:: INFORMATION SHOWN

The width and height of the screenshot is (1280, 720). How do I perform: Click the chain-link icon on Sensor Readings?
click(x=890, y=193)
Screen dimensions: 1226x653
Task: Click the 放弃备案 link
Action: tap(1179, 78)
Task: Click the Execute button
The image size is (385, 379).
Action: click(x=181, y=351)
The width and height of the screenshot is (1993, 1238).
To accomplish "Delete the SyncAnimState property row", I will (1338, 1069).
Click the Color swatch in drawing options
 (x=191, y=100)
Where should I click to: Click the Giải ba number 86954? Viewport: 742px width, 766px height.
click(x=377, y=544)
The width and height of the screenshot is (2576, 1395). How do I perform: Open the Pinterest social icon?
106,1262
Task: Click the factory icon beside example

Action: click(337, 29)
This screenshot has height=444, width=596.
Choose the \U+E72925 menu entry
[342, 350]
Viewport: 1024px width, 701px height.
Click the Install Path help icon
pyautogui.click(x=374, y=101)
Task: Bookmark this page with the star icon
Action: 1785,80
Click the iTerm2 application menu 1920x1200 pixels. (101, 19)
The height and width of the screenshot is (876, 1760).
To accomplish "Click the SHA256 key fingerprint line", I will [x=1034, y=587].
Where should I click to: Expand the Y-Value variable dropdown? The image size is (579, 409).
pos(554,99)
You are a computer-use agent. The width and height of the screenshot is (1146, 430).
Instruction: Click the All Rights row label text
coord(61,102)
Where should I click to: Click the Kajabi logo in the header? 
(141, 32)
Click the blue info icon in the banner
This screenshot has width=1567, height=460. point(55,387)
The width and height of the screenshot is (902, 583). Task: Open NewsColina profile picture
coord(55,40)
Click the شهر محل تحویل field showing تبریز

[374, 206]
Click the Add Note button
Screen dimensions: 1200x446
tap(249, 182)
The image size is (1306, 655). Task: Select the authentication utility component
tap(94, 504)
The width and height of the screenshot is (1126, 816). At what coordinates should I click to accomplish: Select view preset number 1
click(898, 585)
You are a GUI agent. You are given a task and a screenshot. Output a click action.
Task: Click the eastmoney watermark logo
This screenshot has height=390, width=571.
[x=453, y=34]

::::

> _ABOUT THIS EXERCISE_
Taking the entries above, write out exactly each line from the one holding "Where should I click to: Expand" to the one holding "Task: Click the eastmoney watermark logo", both included, and stop there.

> _EXERCISE RESULT_
Where should I click to: Expand the Y-Value variable dropdown? The image size is (579, 409).
pos(554,99)
You are a computer-use agent. The width and height of the screenshot is (1146, 430).
Instruction: Click the All Rights row label text
coord(61,102)
Where should I click to: Click the Kajabi logo in the header? 
(141, 32)
Click the blue info icon in the banner
This screenshot has width=1567, height=460. point(55,387)
The width and height of the screenshot is (902, 583). Task: Open NewsColina profile picture
coord(55,40)
Click the شهر محل تحویل field showing تبریز

[374, 206]
Click the Add Note button
Screen dimensions: 1200x446
tap(249, 182)
The image size is (1306, 655). Task: Select the authentication utility component
tap(94, 504)
The width and height of the screenshot is (1126, 816). At what coordinates should I click to accomplish: Select view preset number 1
click(898, 585)
You are a GUI agent. You are given a task and a screenshot. Output a click action.
Task: Click the eastmoney watermark logo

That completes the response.